• **Your objective**
Could you write out, exactly, every line from the top of the data through the line holding "You are a computer-use"? Omit the pictures.

(Stored items)
------------------------------
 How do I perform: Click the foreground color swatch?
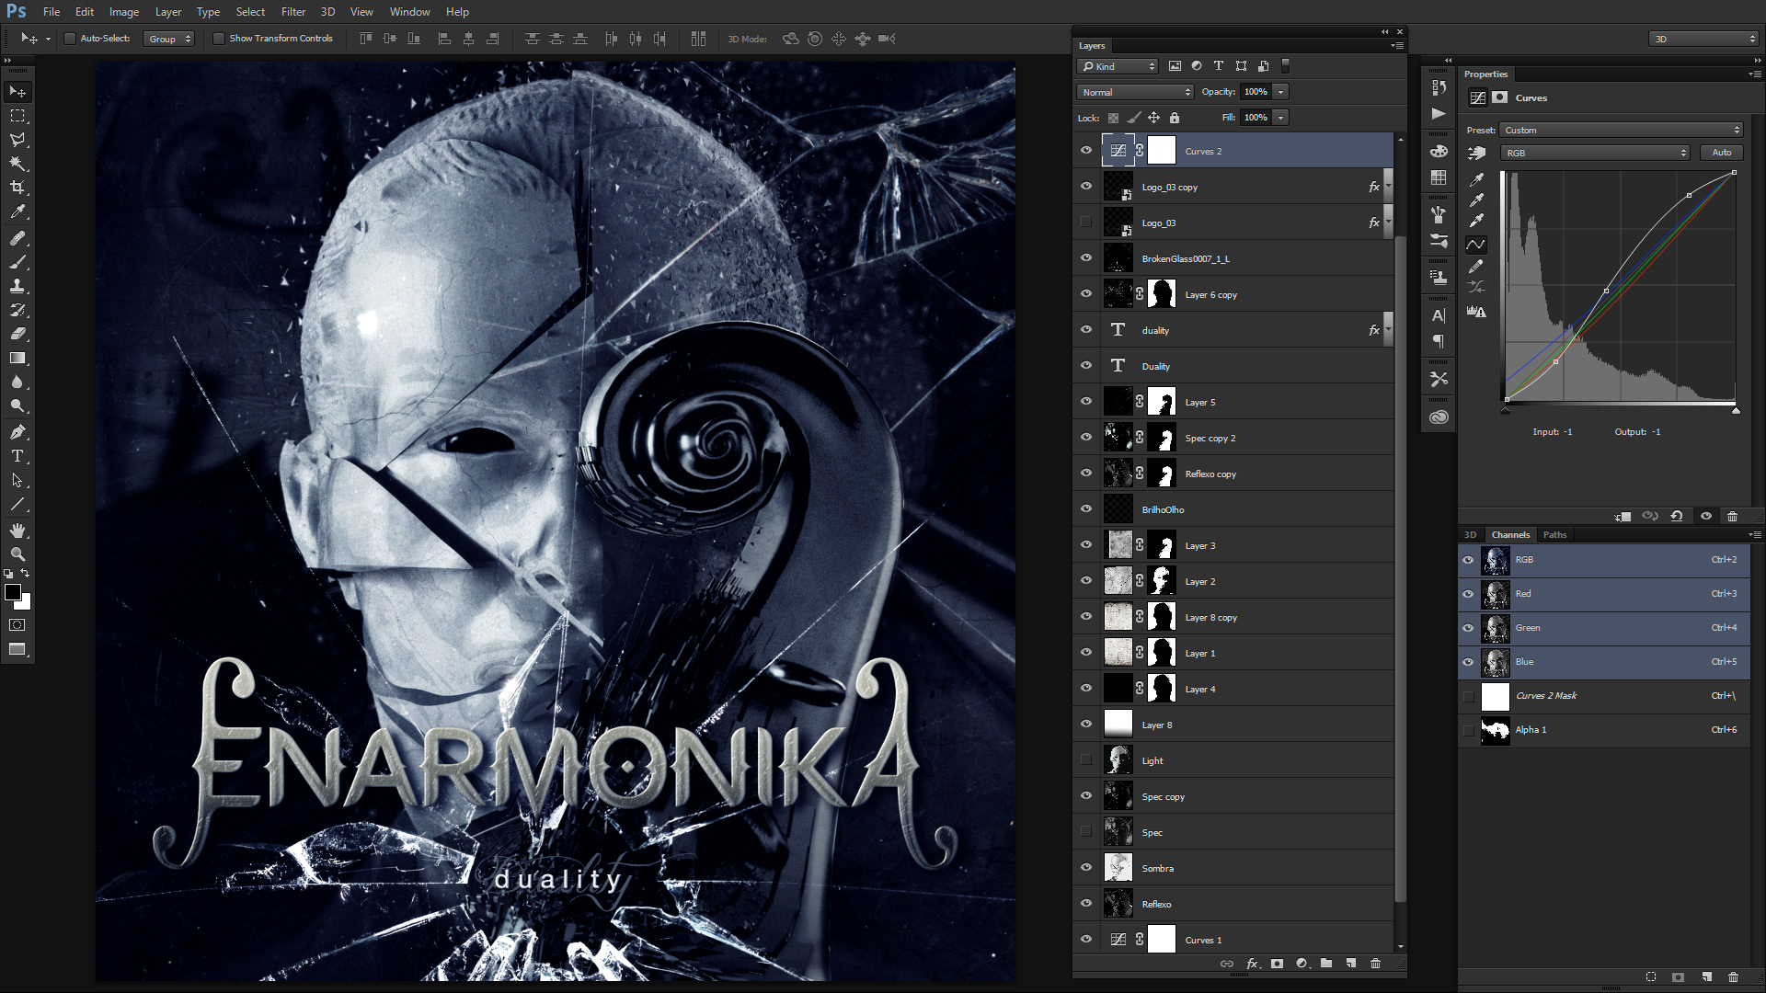tap(13, 593)
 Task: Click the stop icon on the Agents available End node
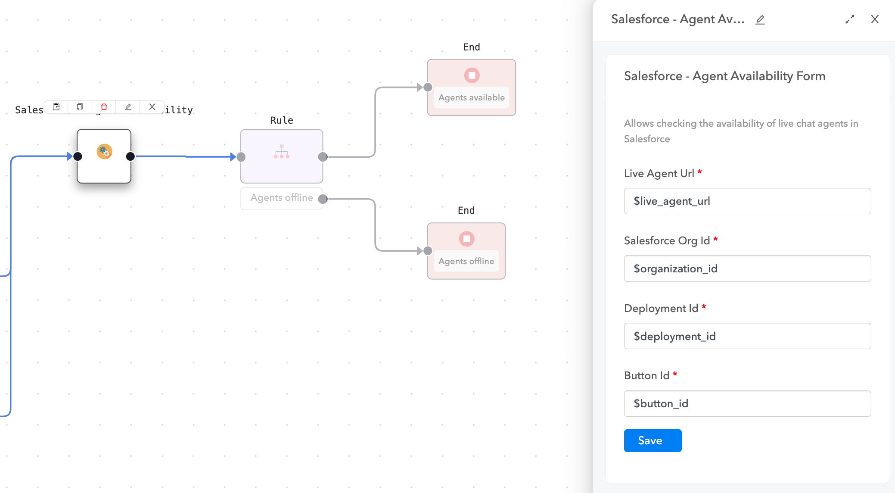pyautogui.click(x=471, y=75)
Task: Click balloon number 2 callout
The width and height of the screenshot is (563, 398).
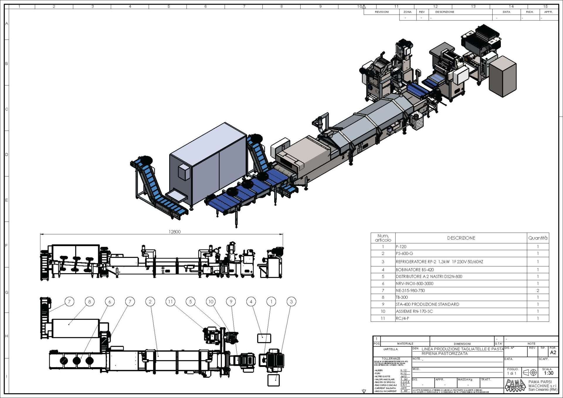Action: pos(150,301)
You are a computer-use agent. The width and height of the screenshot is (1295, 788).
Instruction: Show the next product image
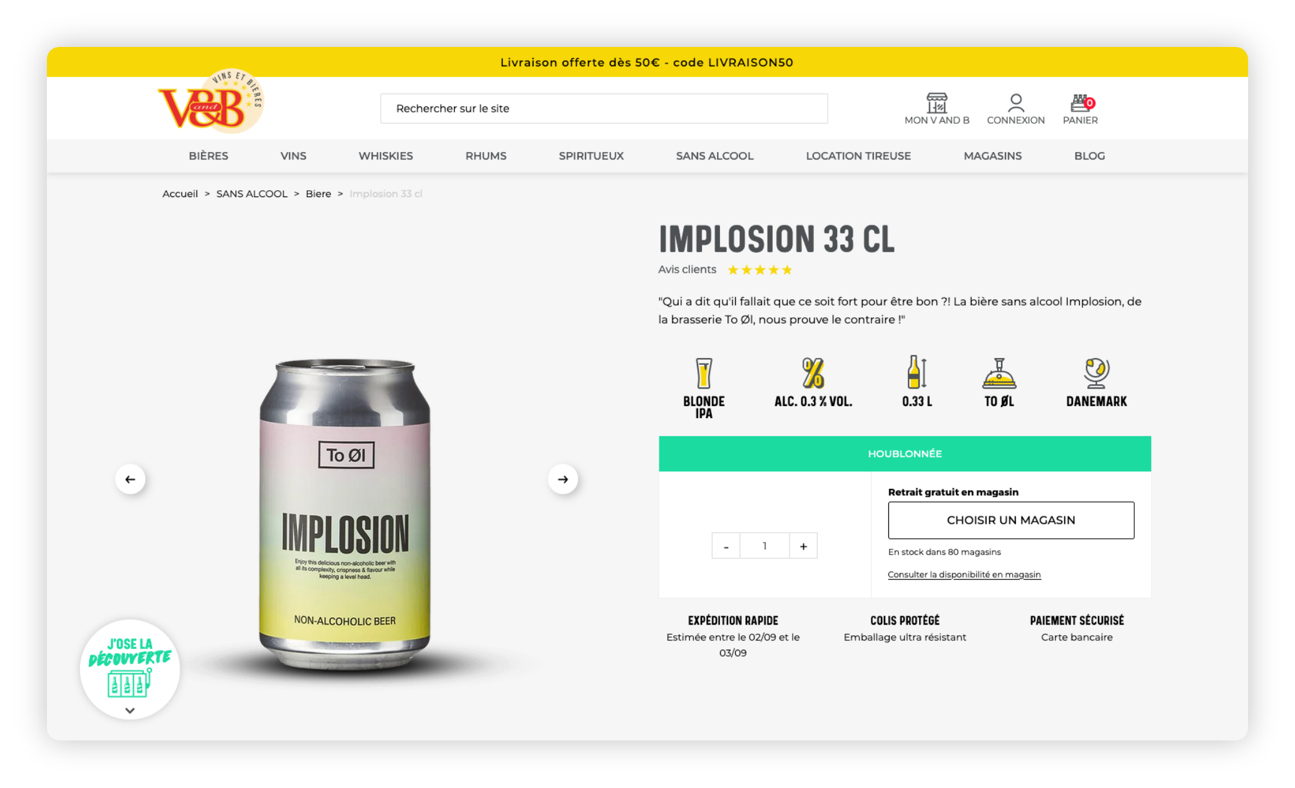point(563,479)
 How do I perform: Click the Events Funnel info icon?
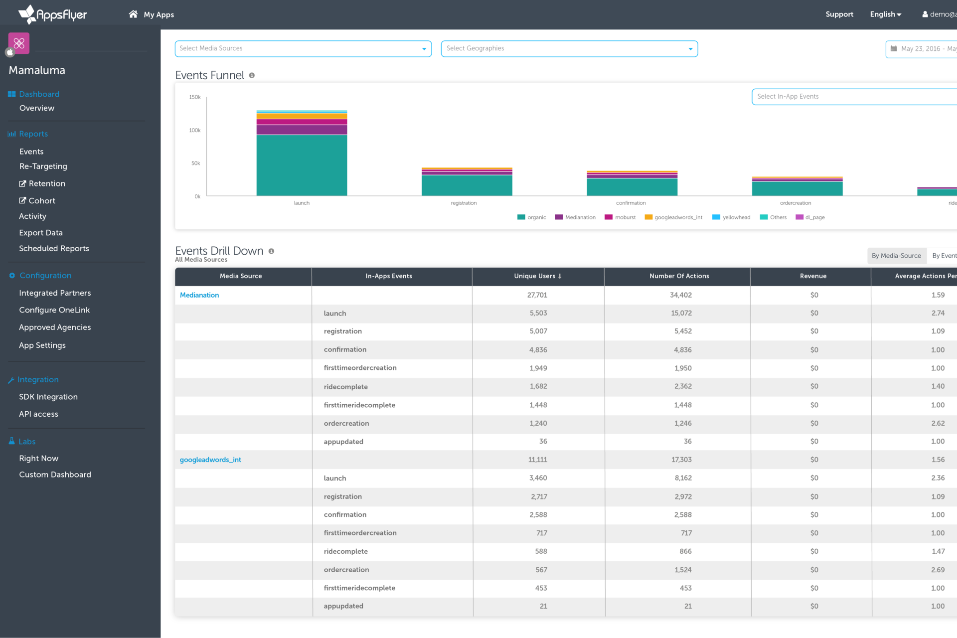[252, 76]
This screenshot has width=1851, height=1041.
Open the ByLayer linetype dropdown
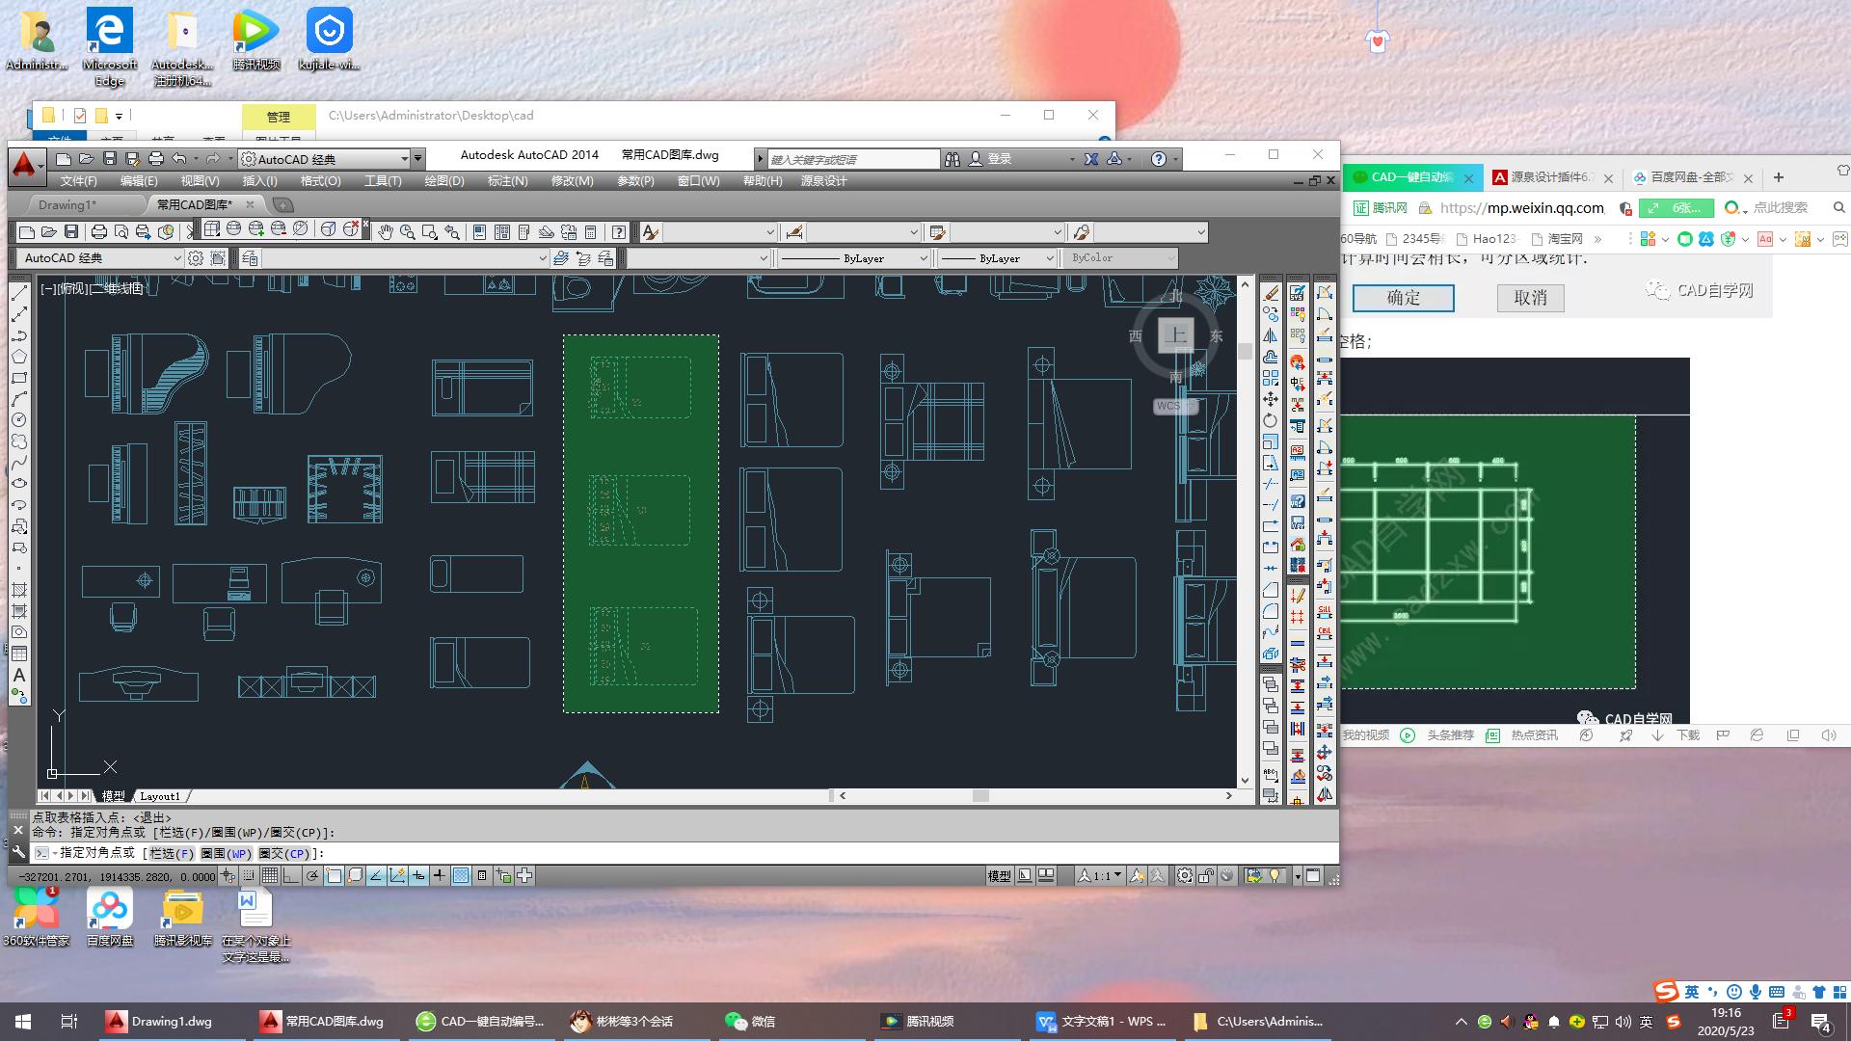pyautogui.click(x=854, y=258)
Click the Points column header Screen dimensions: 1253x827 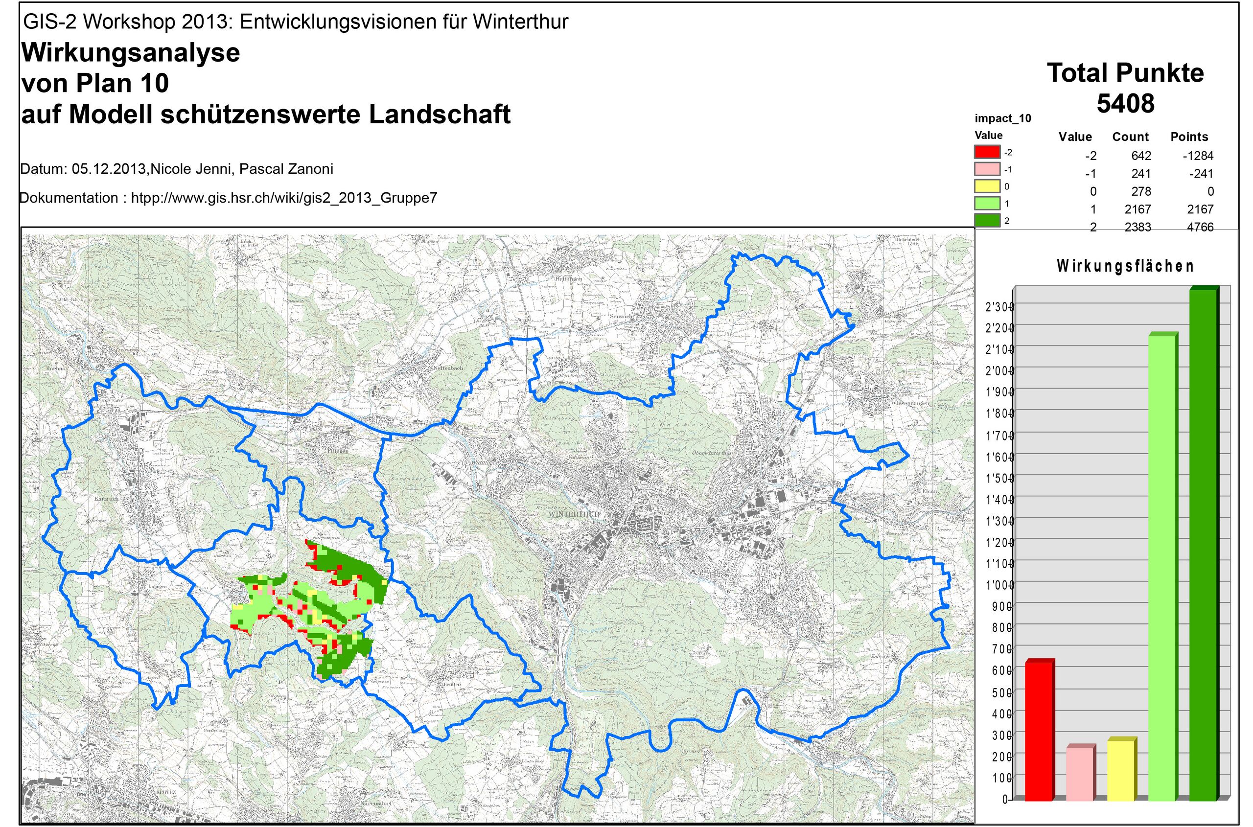click(1189, 137)
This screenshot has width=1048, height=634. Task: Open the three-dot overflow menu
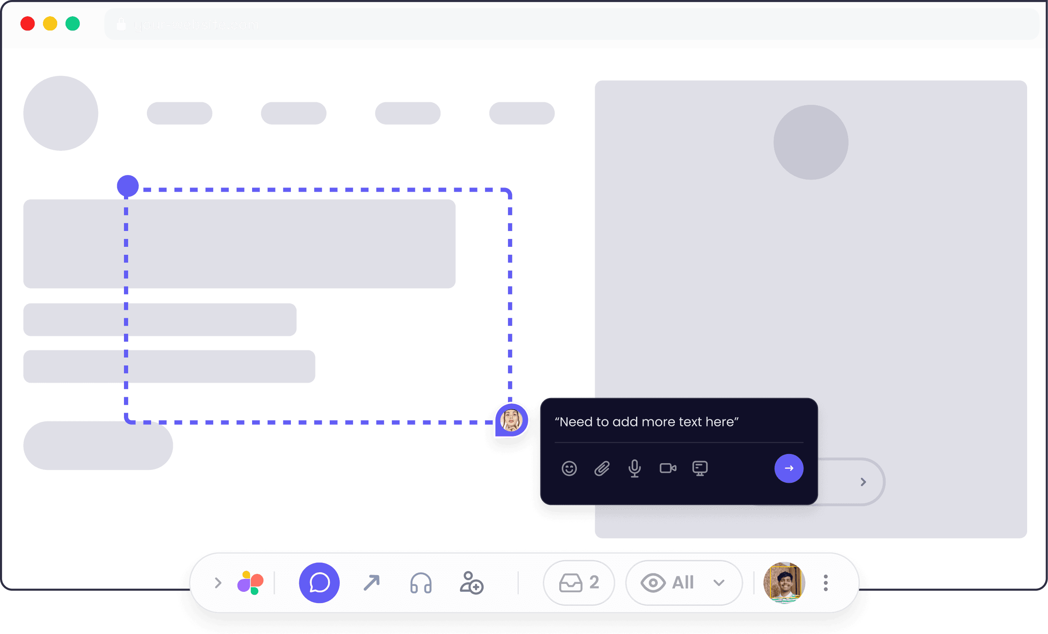click(x=826, y=583)
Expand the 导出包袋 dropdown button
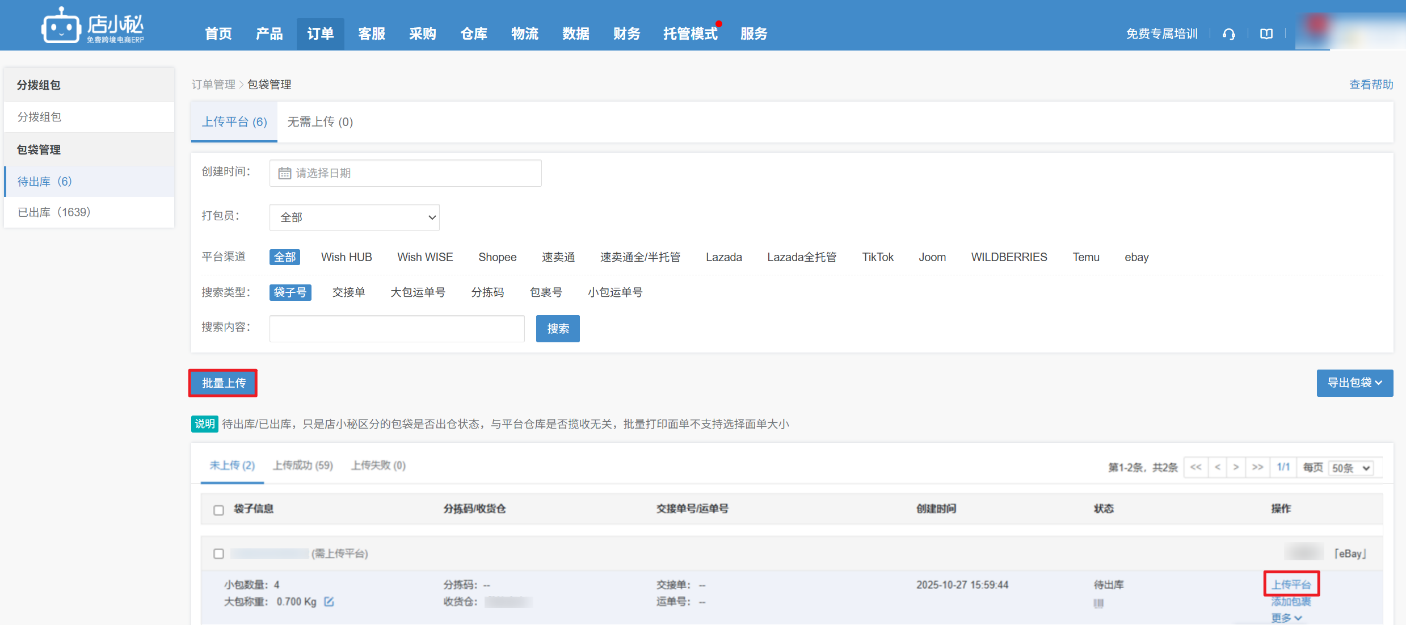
------------------------------
• **Expected answer**
 How do I perform: Click the foreground color swatch?
tap(13, 593)
 Task: Click the stop icon on the Agents available End node
pyautogui.click(x=471, y=75)
Task: Click balloon number 2 callout
The width and height of the screenshot is (563, 398).
Action: pos(150,301)
You are a computer-use agent. The width and height of the screenshot is (1295, 788).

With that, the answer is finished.